_What you should do_
Show all lines containing "computer" from the data below.

══════════

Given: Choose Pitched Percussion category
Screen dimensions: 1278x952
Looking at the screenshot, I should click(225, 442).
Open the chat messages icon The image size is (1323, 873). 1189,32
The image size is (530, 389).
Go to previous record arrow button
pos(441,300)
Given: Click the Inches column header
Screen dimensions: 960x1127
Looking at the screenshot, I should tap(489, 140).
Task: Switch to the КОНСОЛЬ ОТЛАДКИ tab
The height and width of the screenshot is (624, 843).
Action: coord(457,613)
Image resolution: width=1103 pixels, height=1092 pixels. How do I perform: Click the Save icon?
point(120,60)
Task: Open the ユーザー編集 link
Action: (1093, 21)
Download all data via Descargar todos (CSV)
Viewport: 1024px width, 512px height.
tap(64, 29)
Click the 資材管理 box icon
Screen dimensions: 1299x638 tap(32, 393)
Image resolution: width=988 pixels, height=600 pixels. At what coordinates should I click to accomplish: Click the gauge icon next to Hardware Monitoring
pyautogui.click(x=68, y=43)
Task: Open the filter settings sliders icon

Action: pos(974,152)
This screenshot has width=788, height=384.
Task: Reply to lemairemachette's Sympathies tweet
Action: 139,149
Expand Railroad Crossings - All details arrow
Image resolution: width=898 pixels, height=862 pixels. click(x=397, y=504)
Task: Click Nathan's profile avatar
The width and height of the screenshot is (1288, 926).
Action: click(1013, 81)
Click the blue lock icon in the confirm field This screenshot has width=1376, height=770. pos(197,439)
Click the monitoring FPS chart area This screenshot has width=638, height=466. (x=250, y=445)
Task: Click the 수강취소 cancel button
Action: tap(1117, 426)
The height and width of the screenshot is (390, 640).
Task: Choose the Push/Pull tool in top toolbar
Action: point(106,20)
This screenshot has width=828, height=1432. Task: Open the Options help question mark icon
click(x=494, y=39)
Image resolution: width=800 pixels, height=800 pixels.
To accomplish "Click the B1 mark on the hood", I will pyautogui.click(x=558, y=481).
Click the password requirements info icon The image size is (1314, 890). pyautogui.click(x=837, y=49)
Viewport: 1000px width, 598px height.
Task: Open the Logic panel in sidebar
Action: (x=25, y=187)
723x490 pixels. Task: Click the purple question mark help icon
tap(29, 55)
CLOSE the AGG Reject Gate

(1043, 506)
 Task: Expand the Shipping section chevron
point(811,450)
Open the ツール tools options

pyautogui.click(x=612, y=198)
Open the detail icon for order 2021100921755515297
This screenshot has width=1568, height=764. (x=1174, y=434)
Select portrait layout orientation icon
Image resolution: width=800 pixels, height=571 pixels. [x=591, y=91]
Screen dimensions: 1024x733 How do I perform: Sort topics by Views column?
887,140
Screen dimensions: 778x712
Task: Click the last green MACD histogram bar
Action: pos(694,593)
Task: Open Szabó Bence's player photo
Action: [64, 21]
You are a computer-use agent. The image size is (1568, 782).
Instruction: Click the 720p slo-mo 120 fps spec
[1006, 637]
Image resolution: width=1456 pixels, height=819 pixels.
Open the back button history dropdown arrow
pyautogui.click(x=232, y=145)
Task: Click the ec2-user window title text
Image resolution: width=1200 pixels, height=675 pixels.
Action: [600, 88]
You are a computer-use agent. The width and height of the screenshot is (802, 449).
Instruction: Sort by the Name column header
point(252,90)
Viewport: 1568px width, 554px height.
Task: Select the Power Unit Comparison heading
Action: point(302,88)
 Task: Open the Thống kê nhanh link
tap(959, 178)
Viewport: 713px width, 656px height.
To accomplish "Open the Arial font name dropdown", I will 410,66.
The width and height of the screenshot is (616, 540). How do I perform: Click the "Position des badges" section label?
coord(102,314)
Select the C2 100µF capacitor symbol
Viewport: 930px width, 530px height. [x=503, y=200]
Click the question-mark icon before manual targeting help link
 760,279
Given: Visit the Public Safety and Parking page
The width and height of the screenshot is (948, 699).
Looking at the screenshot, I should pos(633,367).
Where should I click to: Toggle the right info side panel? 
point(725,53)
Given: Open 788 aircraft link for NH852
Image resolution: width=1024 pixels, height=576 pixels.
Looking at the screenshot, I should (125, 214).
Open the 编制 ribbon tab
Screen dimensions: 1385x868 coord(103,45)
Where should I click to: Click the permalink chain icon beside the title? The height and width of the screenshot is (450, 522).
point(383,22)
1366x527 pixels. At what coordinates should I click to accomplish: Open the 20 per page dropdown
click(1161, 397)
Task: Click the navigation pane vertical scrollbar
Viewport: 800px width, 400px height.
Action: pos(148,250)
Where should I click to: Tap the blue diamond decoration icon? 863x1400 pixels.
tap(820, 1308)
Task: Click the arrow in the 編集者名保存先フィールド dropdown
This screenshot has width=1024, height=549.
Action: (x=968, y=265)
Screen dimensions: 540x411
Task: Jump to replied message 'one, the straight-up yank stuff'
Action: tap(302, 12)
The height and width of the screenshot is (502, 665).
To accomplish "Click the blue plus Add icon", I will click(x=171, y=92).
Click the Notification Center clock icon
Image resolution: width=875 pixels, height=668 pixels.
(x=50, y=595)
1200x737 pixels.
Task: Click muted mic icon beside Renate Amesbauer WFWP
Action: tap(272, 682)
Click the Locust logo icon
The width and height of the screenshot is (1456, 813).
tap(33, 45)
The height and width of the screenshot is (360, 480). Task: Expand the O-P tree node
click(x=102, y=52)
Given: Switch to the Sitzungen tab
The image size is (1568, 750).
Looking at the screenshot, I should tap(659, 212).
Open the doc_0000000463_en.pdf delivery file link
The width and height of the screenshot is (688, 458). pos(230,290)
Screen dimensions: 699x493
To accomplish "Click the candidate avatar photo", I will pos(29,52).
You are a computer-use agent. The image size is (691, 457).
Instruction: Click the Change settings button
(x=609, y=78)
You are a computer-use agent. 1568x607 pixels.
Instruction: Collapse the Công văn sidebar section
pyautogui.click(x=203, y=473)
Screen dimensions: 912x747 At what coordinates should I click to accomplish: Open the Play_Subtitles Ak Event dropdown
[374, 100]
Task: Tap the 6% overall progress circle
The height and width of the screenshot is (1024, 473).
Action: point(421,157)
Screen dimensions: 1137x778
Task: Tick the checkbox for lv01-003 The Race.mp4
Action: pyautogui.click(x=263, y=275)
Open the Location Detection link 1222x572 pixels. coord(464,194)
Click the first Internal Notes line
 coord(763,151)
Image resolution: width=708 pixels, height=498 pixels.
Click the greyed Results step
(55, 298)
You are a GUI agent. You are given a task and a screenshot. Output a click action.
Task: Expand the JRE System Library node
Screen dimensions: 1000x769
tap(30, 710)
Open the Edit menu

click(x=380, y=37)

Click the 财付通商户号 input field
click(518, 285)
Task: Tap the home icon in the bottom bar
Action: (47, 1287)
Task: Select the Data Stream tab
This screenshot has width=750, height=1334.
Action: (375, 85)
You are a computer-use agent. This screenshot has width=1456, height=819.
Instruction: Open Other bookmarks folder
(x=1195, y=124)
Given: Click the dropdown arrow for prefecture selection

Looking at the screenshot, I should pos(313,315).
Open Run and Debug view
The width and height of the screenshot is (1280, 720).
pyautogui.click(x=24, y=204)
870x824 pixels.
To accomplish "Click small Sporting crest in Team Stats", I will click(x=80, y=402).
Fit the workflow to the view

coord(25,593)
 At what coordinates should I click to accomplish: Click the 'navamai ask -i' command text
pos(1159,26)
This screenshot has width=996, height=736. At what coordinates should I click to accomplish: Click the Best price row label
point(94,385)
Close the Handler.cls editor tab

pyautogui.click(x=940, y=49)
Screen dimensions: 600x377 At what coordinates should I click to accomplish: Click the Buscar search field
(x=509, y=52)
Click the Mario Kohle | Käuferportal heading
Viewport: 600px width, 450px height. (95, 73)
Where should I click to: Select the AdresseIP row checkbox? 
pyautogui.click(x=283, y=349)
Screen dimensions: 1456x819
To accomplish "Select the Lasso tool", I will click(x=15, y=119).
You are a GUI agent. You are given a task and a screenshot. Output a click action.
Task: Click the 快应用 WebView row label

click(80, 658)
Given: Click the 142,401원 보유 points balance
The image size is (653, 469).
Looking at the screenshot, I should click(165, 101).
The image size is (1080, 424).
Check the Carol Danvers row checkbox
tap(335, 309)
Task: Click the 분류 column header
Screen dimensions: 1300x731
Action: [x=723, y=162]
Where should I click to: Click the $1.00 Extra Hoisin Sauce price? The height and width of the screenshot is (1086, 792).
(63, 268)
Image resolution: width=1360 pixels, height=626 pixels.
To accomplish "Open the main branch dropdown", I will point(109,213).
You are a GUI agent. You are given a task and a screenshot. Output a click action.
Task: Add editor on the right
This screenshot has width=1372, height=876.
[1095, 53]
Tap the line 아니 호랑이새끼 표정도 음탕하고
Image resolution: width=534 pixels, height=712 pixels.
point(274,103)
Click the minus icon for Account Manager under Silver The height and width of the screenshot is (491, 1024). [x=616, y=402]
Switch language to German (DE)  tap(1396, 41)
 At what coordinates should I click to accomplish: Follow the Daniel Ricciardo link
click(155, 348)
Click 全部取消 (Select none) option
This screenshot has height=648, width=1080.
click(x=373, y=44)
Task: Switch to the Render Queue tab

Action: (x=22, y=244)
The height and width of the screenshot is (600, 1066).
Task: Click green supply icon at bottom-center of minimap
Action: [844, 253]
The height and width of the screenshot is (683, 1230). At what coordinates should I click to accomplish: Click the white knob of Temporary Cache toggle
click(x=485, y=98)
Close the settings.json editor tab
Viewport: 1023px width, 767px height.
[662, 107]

══════════

_Written response_
You are a computer-use agent. The image size is (1568, 782).
You are a computer-use agent. The width and height of the screenshot is (802, 449).
You are a computer-use agent. The image size is (691, 457).
You are a computer-use agent. 1568x607 pixels.
You are a computer-use agent. This screenshot has width=1456, height=819.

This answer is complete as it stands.